The Policy Clock Is Ticking
The biggest macro factor is the June 30, 2026 deadline in the One Big Beautiful Bill Act (OBBBA), signed July 4, 2025. This legislation modified the Inflation Reduction Act’s clean energy tax credits, requiring most renewable projects be placed in service by mid-2026 to qualify. According to IRS guidance, credits for residential solar, commercial clean vehicles, and energy-efficient homes all sunset after that date.
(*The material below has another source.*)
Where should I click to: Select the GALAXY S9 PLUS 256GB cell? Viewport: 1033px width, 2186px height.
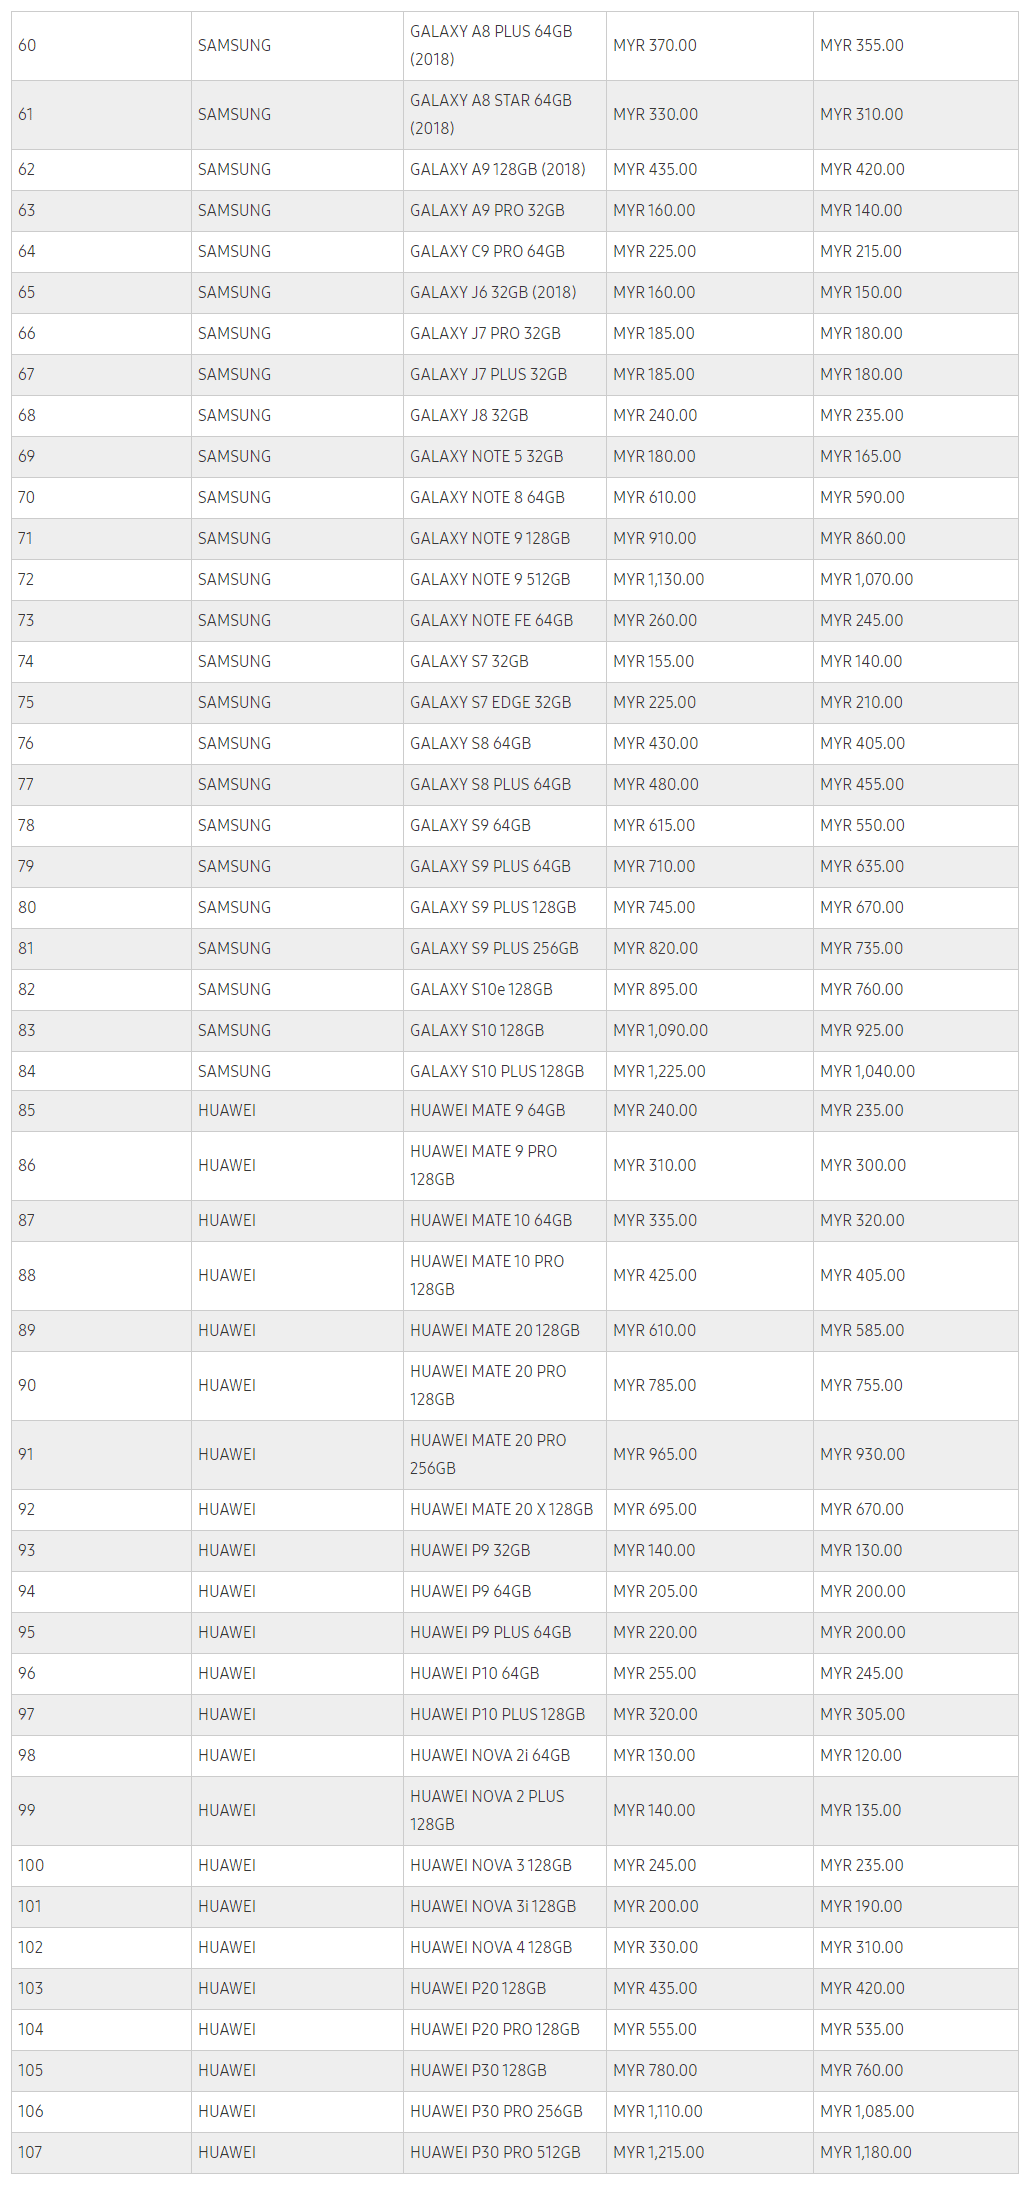coord(494,948)
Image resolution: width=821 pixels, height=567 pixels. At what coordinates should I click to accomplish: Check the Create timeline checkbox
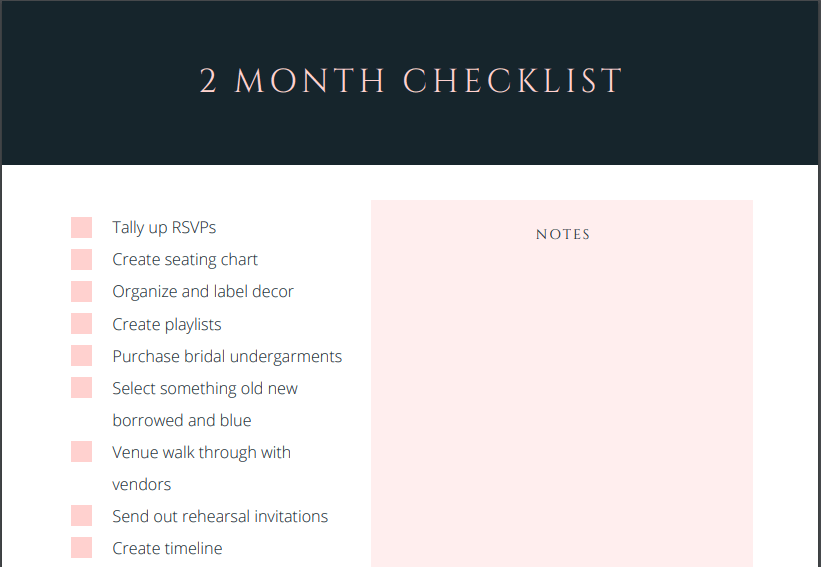(81, 548)
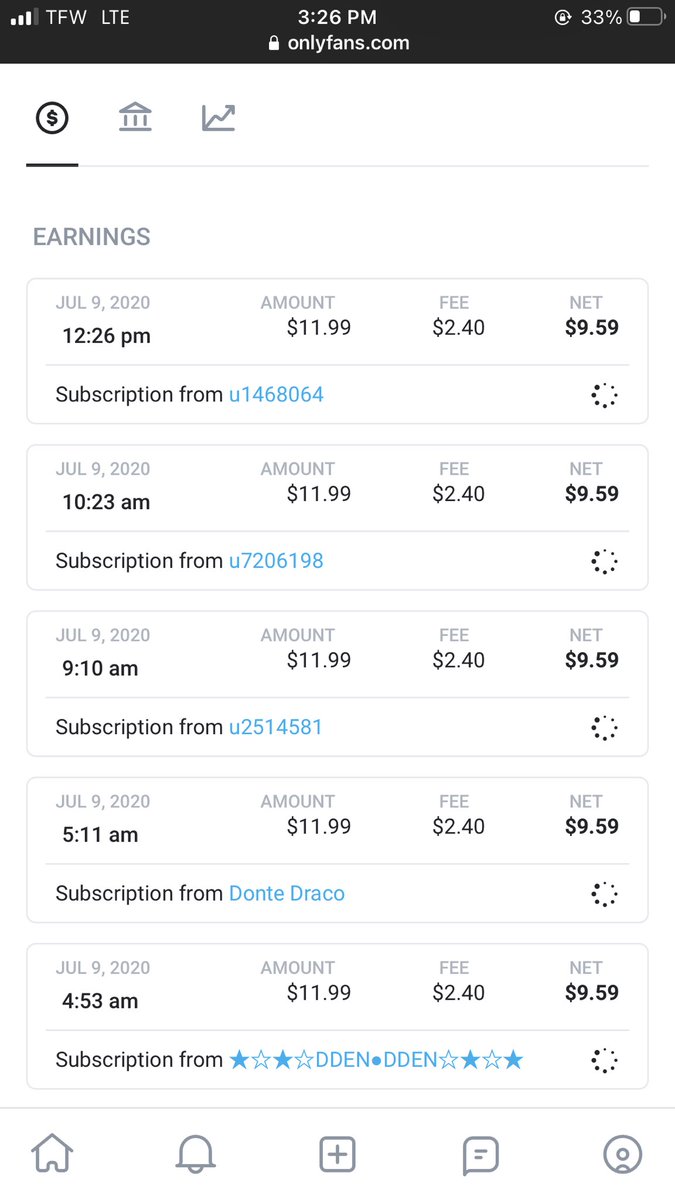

This creates a double-edged sword. The deadline could accelerate project completions and boost near-term revenue for holdings like First Solar (NASDAQ:FSLR | FSLR Price Prediction), the fund’s third-largest position at 5.55%, already up 51% year-to-date. But policy uncertainty beyond June 2026 raises questions about demand sustainability. Monitor quarterly earnings calls from top holdings for commentary on project pipelines and how companies navigate the compressed timeline. The Solar Energy Industries Association publishes quarterly installation data revealing whether developers are racing to beat the deadline or pulling back.
What’s Under the Hood Matters More Than Ever
With just $108.7 million in assets, ACES is a small fund with concentrated bets. The top ten holdings represent roughly 45% of the portfolio, meaning individual stock performance drives returns more than sector tailwinds. Albemarle (NYSE:ALB), the largest holding at 6.91%, remains unprofitable despite being a leading lithium producer. The company trades with a forward price-to-earnings ratio above 320x, pricing in an aggressive recovery that hasn’t materialized.
Rivian (NASDAQ:RIVN) at 5.50% posted a 20.57% gain in the week ending December 19, contributing meaningfully to ACES’s recent momentum. But Rivian operates at a 61% profit margin deficit with quarterly revenue growth of 78% that hasn’t translated to profitability. Track monthly delivery reports from Rivian and other EV holdings, watching whether production scaling narrows losses or cash burn accelerates.
Check the fund’s monthly fact sheet from ALPS for holdings changes and sector drift. With 32% allocated to industrials and 14% to consumer discretionary, ACES is more exposed to manufacturing and EV adoption than pure renewable generation. That composition makes it sensitive to both consumer spending trends and industrial capex cycles.

Consider the Invesco Solar ETF Instead
Invesco Solar ETF (NYSEARCA:TAN) offers purer solar exposure with substantially larger assets, providing better liquidity and tighter bid-ask spreads. TAN’s 48% year-to-date gain exceeds ACES’s performance, and its recent one-month momentum of 2.88% suggests solar stocks are leading the clean energy recovery. For investors who believe solar manufacturing and installation will benefit most from the 2026 deadline rush, TAN provides more concentrated exposure without the lithium and EV volatility embedded in ACES.
The path forward for ACES depends on whether the June 2026 policy deadline accelerates project completions enough to offset post-deadline uncertainty, and whether its concentrated holdings in unprofitable EV and battery companies can finally turn operational momentum into earnings growth.